Data for this task:
** start **

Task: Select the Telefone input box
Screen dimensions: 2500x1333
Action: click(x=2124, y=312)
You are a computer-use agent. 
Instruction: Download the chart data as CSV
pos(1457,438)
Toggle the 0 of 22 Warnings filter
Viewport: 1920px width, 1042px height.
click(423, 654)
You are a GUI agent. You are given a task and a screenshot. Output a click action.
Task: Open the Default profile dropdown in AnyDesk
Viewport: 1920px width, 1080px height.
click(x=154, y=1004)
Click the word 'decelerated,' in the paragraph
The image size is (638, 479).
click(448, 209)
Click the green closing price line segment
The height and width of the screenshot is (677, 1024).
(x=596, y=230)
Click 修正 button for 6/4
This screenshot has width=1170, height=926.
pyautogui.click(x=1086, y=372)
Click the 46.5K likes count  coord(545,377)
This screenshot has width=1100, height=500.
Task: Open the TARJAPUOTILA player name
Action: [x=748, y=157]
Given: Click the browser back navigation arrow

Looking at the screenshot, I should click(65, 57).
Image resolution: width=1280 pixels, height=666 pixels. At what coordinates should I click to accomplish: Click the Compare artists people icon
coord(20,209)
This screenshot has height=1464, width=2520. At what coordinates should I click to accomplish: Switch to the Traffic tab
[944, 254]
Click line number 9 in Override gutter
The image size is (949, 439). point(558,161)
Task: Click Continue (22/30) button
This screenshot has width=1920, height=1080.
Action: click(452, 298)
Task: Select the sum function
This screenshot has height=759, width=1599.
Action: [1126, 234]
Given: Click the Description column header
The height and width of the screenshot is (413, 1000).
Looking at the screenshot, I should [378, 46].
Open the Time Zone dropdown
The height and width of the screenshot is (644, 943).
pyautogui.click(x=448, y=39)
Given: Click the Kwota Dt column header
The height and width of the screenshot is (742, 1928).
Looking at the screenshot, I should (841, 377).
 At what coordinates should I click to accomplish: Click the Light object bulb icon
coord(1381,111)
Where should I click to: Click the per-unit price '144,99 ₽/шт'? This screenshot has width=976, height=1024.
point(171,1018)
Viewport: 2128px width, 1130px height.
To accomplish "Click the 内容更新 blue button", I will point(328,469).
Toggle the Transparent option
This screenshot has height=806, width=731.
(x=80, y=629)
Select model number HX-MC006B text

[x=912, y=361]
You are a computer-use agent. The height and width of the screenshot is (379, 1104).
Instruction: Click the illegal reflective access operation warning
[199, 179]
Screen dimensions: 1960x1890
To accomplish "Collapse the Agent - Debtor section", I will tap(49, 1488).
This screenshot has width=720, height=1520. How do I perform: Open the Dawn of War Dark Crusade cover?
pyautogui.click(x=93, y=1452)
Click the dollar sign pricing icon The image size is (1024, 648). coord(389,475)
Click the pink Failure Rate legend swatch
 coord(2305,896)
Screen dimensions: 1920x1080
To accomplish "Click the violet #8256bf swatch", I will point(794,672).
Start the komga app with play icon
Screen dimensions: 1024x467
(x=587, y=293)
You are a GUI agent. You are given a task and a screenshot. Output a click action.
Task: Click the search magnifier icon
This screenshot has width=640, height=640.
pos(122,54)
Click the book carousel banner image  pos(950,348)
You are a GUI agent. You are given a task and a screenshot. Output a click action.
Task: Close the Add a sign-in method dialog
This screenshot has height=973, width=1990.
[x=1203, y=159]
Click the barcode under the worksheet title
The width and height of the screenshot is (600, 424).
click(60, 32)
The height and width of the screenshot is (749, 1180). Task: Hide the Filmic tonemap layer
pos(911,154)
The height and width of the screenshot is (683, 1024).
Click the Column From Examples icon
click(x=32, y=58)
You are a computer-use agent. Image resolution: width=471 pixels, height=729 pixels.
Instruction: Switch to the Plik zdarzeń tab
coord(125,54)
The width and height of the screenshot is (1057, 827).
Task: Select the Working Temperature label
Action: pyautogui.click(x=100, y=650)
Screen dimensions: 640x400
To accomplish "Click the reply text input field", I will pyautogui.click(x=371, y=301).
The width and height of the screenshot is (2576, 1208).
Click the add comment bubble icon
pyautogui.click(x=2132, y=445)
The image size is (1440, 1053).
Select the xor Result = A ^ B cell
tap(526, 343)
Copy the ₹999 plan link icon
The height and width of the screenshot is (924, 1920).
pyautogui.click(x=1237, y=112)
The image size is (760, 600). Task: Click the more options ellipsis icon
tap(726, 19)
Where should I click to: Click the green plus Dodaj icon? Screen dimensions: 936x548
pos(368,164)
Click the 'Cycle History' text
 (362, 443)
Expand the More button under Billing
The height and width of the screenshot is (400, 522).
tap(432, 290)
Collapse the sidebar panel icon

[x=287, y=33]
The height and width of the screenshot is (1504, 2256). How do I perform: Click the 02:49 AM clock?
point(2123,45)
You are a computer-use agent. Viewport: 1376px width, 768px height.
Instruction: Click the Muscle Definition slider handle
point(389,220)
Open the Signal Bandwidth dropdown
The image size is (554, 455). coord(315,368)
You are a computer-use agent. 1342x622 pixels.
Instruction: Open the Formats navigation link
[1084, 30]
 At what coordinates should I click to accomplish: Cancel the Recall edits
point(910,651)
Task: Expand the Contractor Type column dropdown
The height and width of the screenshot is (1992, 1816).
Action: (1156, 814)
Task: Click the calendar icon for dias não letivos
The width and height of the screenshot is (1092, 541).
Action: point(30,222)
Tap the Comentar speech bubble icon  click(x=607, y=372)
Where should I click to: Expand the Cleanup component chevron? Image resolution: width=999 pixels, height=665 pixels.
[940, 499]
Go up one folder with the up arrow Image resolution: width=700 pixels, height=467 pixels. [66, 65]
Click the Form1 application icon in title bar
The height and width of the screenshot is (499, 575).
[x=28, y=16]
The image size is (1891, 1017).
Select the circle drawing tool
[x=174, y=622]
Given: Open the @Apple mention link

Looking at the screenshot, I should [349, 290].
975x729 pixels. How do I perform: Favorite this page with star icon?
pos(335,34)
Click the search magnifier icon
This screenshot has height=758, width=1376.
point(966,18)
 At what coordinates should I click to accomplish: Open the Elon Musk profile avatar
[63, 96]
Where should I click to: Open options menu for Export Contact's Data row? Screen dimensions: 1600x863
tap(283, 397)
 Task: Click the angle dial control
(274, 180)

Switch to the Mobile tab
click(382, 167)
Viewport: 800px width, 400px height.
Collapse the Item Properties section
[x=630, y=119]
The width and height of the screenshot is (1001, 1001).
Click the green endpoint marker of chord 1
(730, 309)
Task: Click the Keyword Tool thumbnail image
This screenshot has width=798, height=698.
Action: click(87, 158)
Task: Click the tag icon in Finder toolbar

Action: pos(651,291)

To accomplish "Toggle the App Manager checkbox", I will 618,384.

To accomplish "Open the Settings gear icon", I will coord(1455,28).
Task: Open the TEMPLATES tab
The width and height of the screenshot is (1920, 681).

** end **

Exercise:
Starting at the line that has "You are a computer-use agent. 1342x622" and stopping after the line that has "I will coord(1455,28).", rewrite those lines of the entries as a Markdown table with the columns Row and Line. Give each line a running row number and leave out blank lines.

Reply:
| Row | Line |
|---|---|
| 1 | You are a computer-use agent. 1342x622 pixels. |
| 2 | Instruction: Open the Formats navigation link |
| 3 | [1084, 30] |
| 4 |  At what coordinates should I click to accomplish: Cancel the Recall edits |
| 5 | point(910,651) |
| 6 | Task: Expand the Contractor Type column dropdown |
| 7 | The height and width of the screenshot is (1992, 1816). |
| 8 | Action: (1156, 814) |
| 9 | Task: Click the calendar icon for dias não letivos |
| 10 | The width and height of the screenshot is (1092, 541). |
| 11 | Action: point(30,222) |
| 12 | Tap the Comentar speech bubble icon  click(x=607, y=372) |
| 13 | Where should I click to: Expand the Cleanup component chevron? Image resolution: width=999 pixels, height=665 pixels. |
| 14 | [940, 499] |
| 15 | Go up one folder with the up arrow Image resolution: width=700 pixels, height=467 pixels. [66, 65] |
| 16 | Click the Form1 application icon in title bar |
| 17 | The height and width of the screenshot is (499, 575). |
| 18 | [x=28, y=16] |
| 19 | The image size is (1891, 1017). |
| 20 | Select the circle drawing tool |
| 21 | [x=174, y=622] |
| 22 | Given: Open the @Apple mention link |
| 23 | Looking at the screenshot, I should [349, 290]. |
| 24 | 975x729 pixels. How do I perform: Favorite this page with star icon? |
| 25 | pos(335,34) |
| 26 | Click the search magnifier icon |
| 27 | This screenshot has height=758, width=1376. |
| 28 | point(966,18) |
| 29 |  At what coordinates should I click to accomplish: Open the Elon Musk profile avatar |
| 30 | [63, 96] |
| 31 | Where should I click to: Open options menu for Export Contact's Data row? Screen dimensions: 1600x863 |
| 32 | tap(283, 397) |
| 33 |  Task: Click the angle dial control |
| 34 | (274, 180) |
| 35 | Switch to the Mobile tab |
| 36 | click(382, 167) |
| 37 | Viewport: 800px width, 400px height. |
| 38 | Collapse the Item Properties section |
| 39 | [x=630, y=119] |
| 40 | The width and height of the screenshot is (1001, 1001). |
| 41 | Click the green endpoint marker of chord 1 |
| 42 | (730, 309) |
| 43 | Task: Click the Keyword Tool thumbnail image |
| 44 | This screenshot has width=798, height=698. |
| 45 | Action: click(87, 158) |
| 46 | Task: Click the tag icon in Finder toolbar |
| 47 | Action: pos(651,291) |
| 48 | To accomplish "Toggle the App Manager checkbox", I will 618,384. |
| 49 | To accomplish "Open the Settings gear icon", I will coord(1455,28). |